> [About this exercise] Please tally every line in the listing below where the word "agent" appears, then give the number and nothing more.

> [The data]
------------------------------------------------

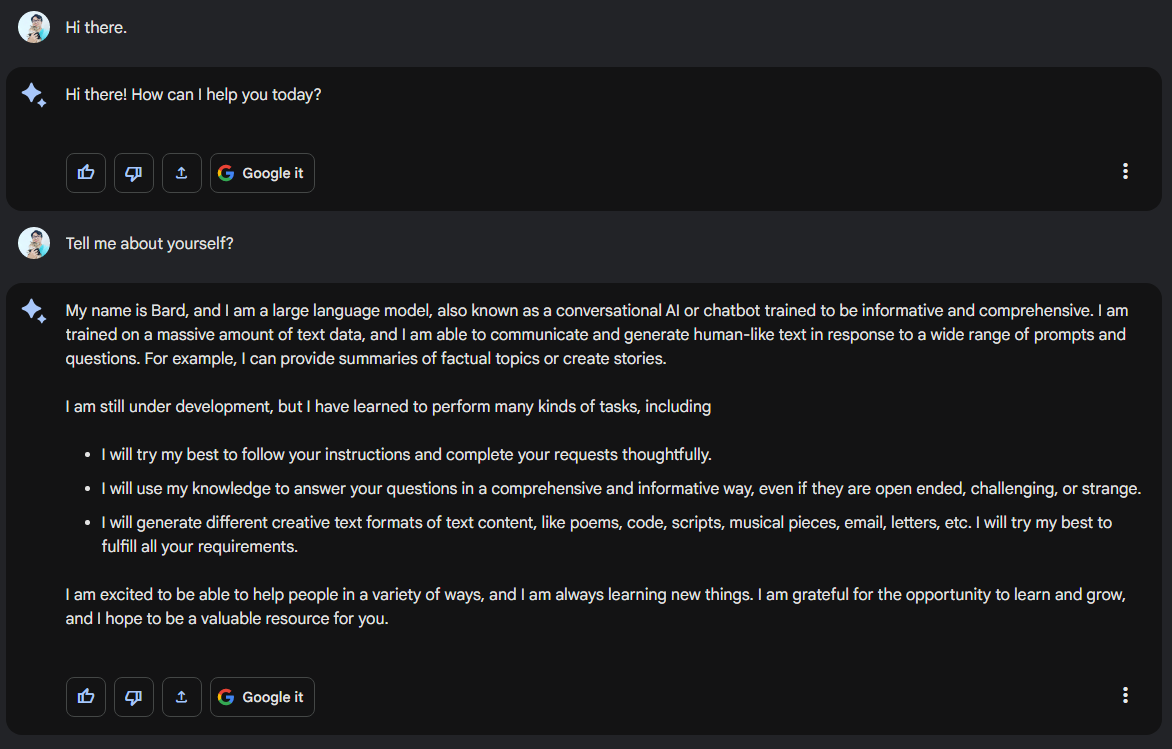The height and width of the screenshot is (749, 1172).
Task: Dislike the "Hi there!" response with thumbs down
Action: 134,173
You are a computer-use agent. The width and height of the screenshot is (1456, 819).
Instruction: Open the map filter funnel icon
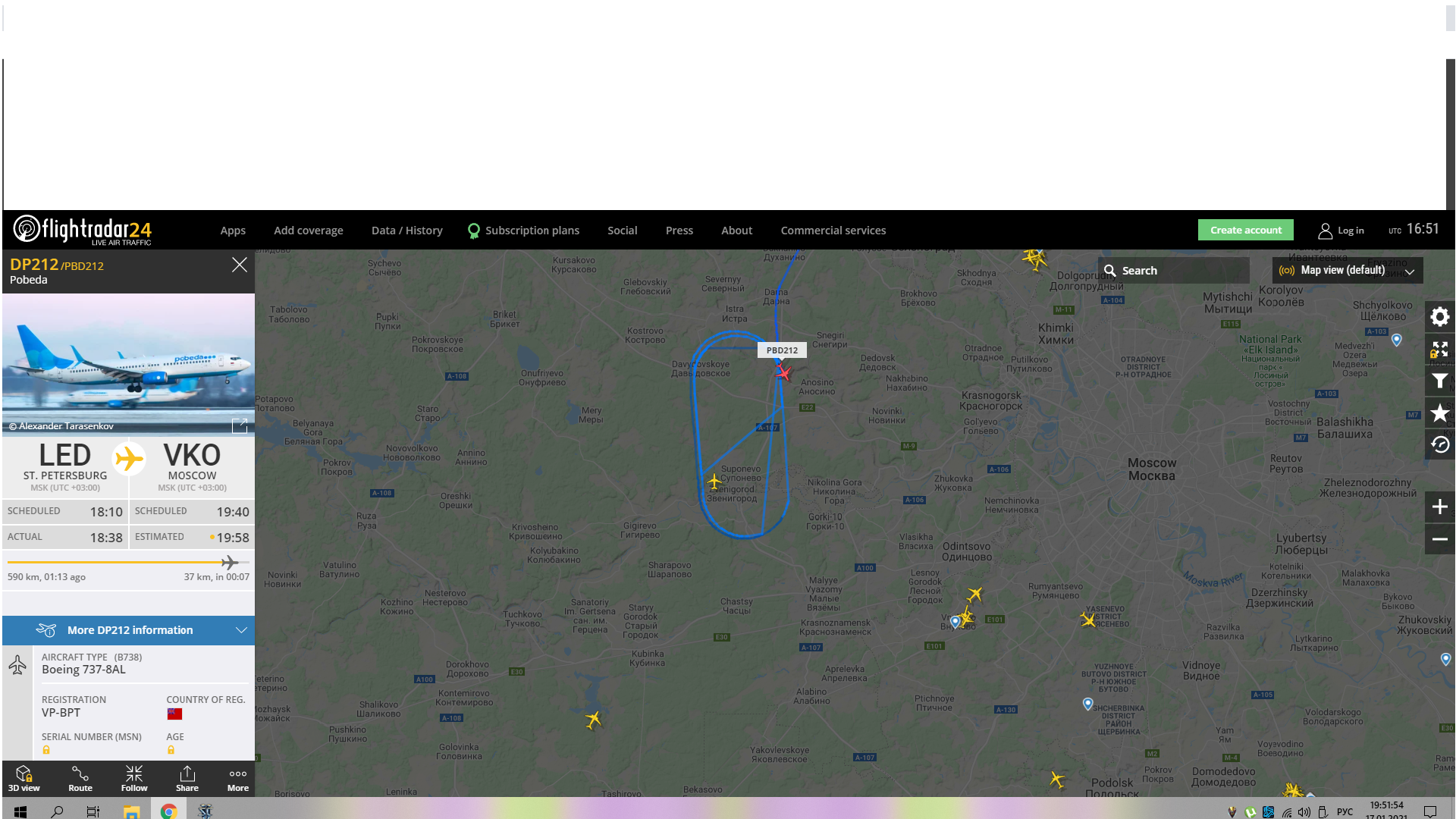[1439, 381]
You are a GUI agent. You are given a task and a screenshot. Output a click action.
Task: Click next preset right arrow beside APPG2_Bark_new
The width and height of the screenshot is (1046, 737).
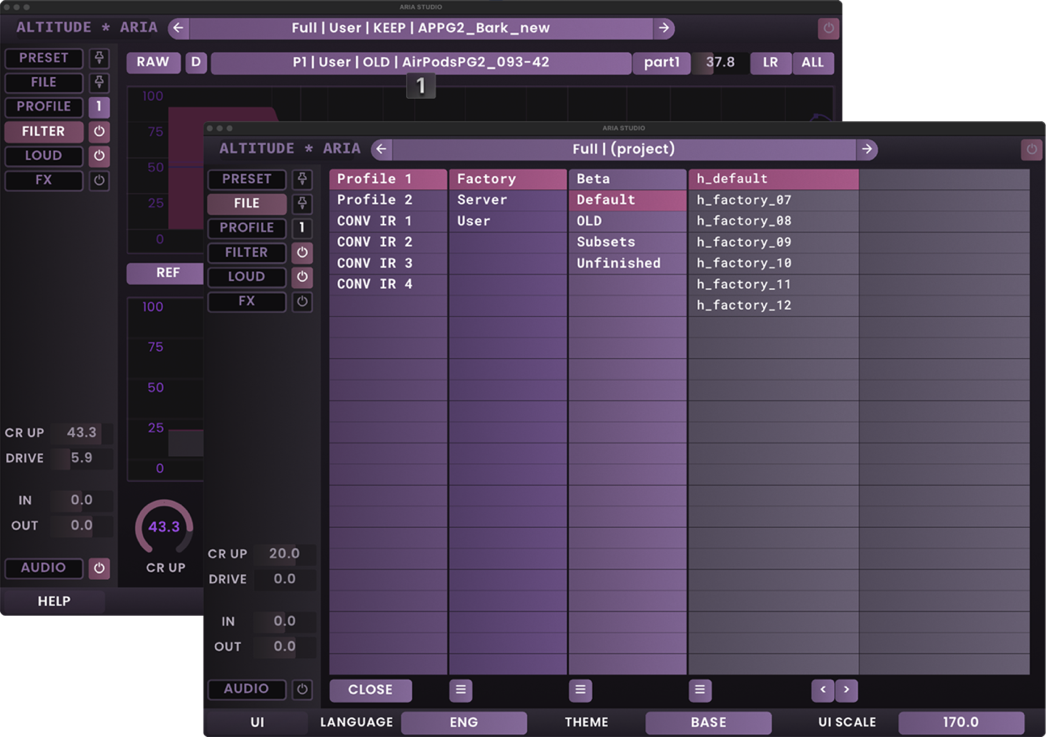coord(663,28)
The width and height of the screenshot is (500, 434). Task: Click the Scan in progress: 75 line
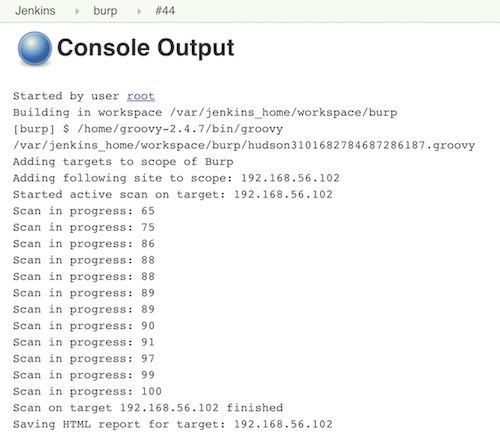[x=84, y=227]
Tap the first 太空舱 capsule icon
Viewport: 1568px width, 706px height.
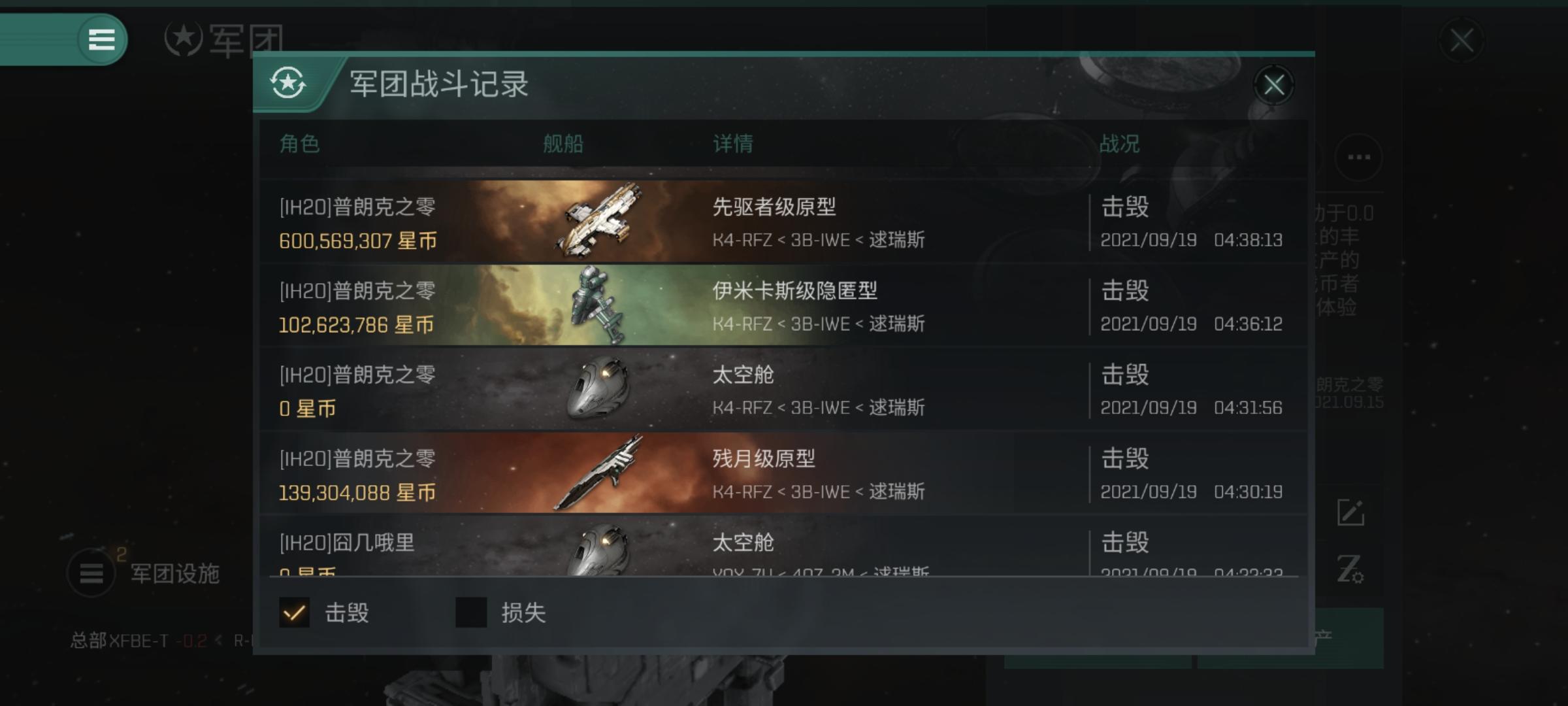coord(598,388)
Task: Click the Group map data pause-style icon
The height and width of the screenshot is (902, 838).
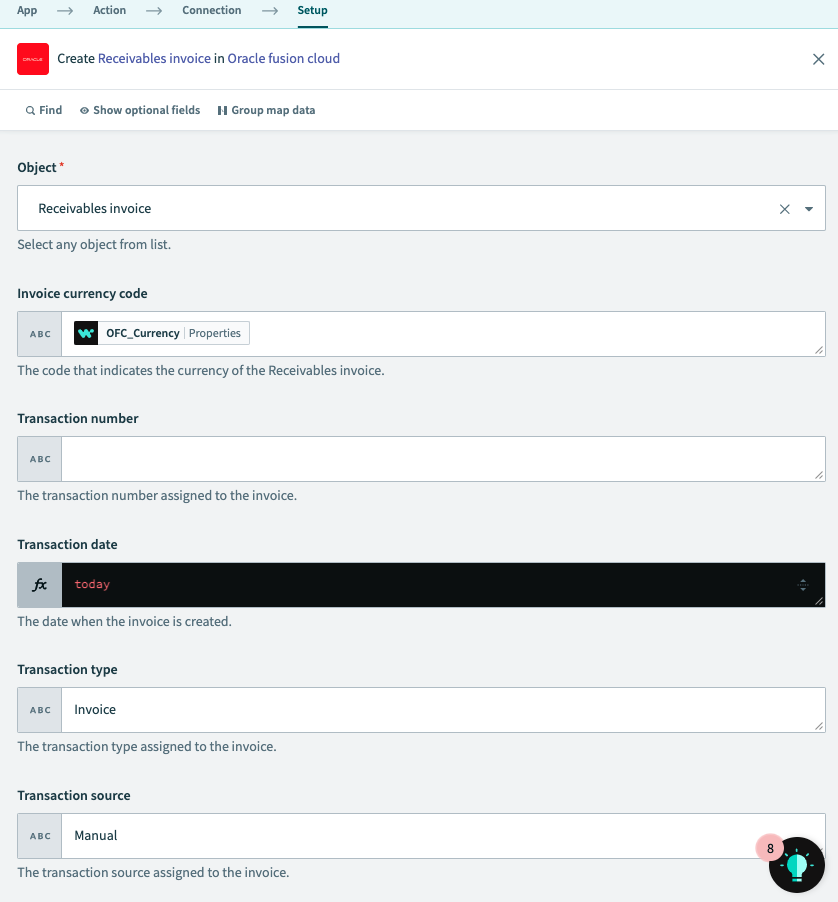Action: pos(221,110)
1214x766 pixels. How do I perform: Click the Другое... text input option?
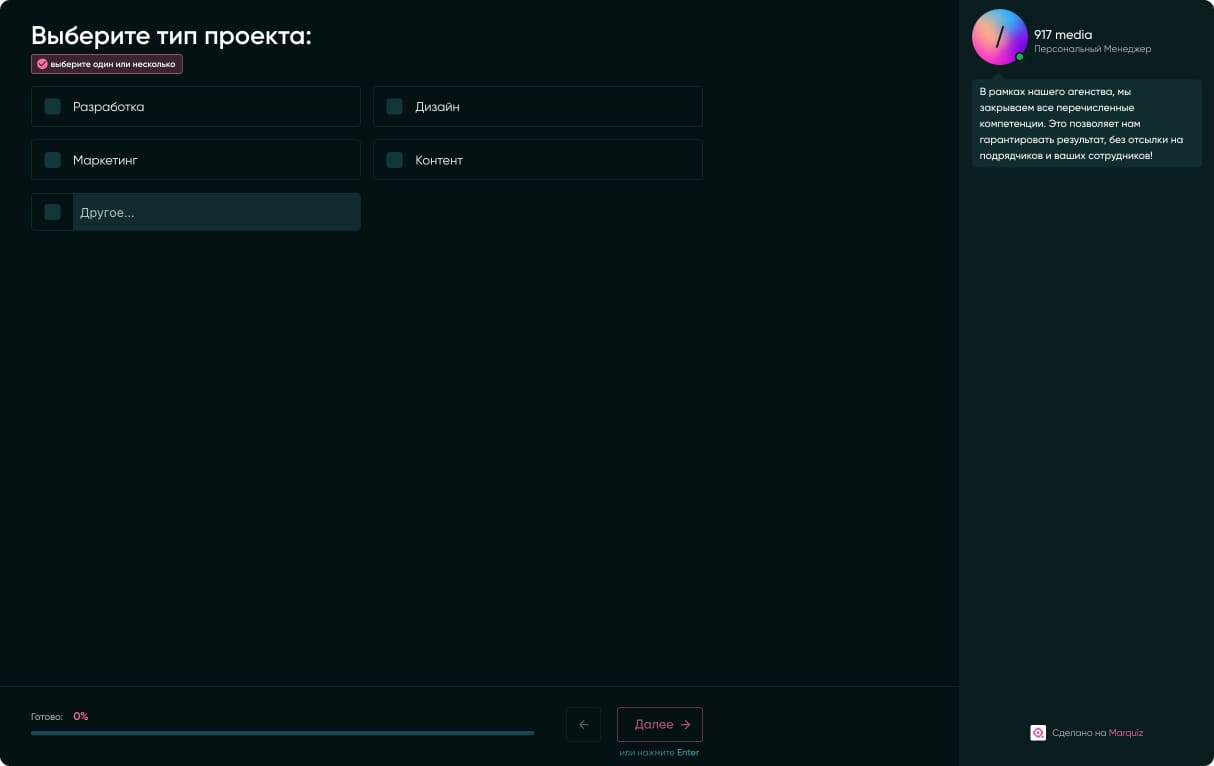216,212
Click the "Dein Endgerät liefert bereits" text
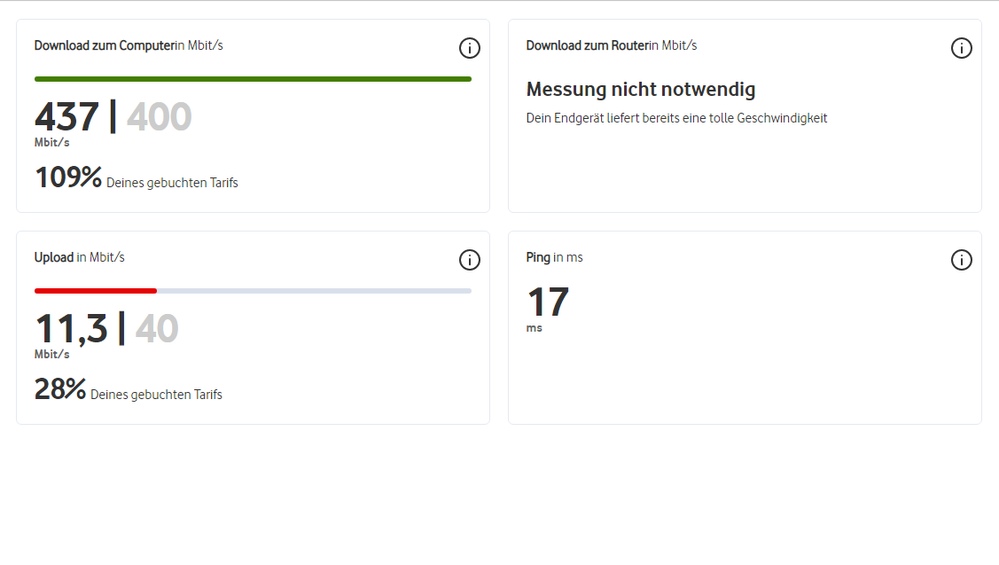999x565 pixels. coord(676,119)
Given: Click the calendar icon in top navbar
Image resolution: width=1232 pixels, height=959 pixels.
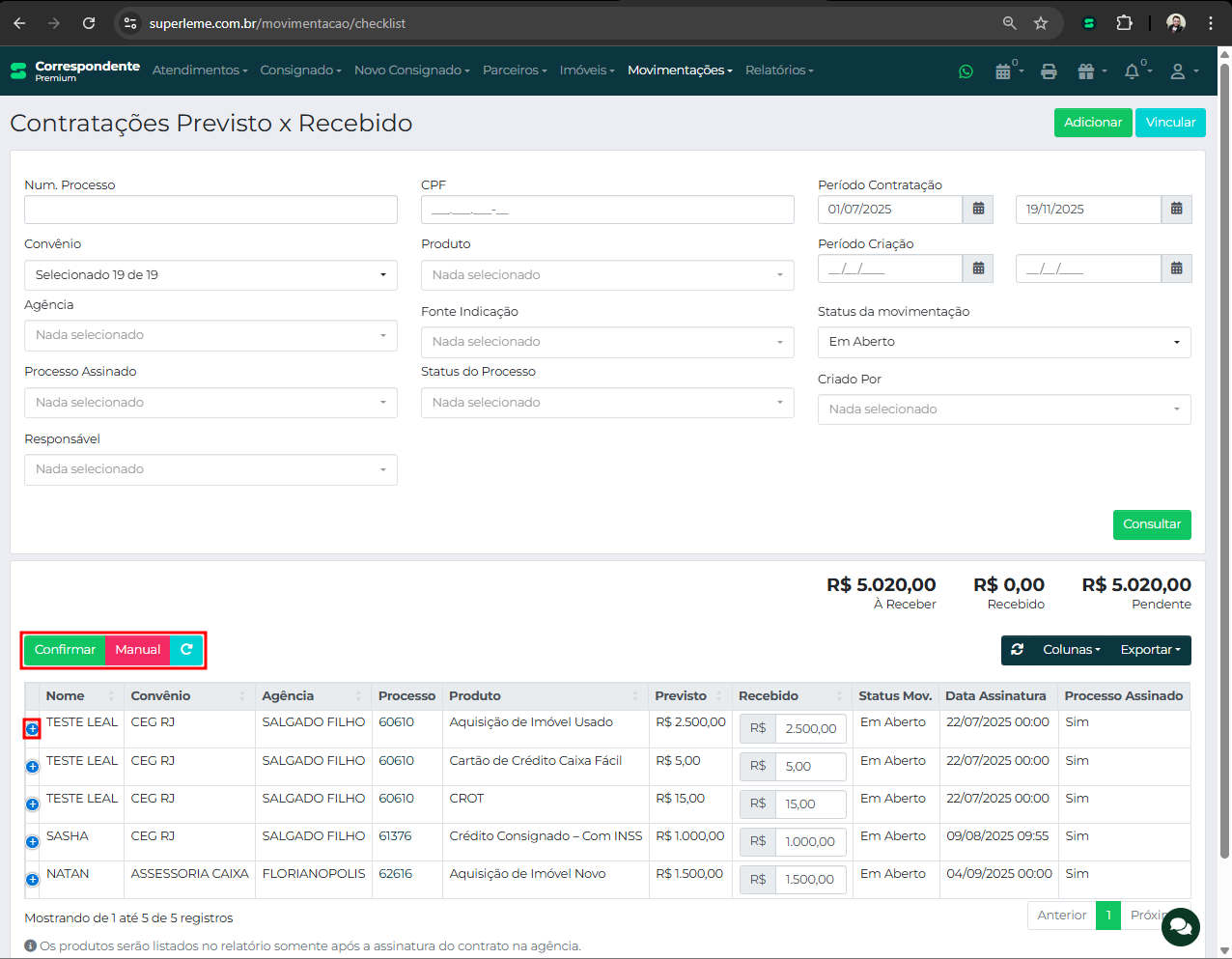Looking at the screenshot, I should (1004, 71).
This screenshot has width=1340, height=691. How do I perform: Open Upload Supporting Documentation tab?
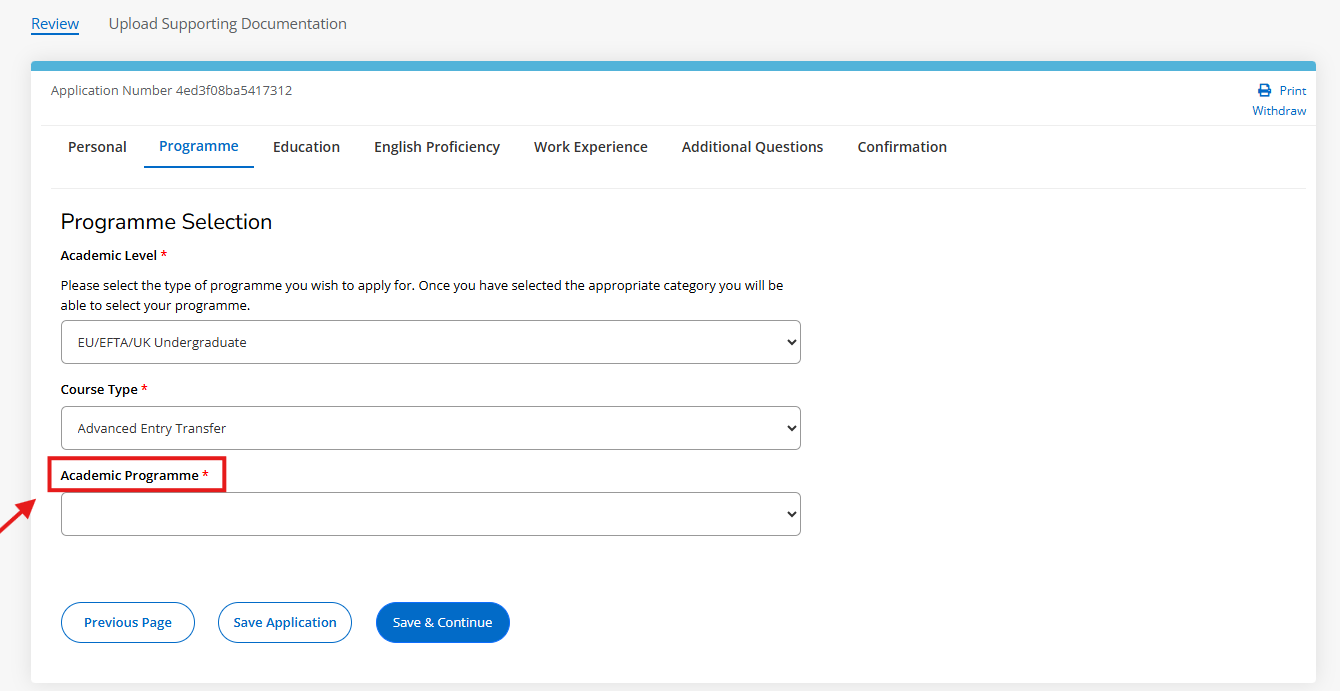click(227, 24)
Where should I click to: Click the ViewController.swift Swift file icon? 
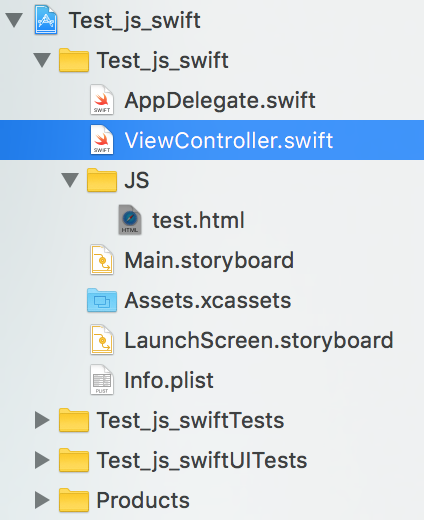coord(102,140)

------------------------------------------------

> [Finished task] 2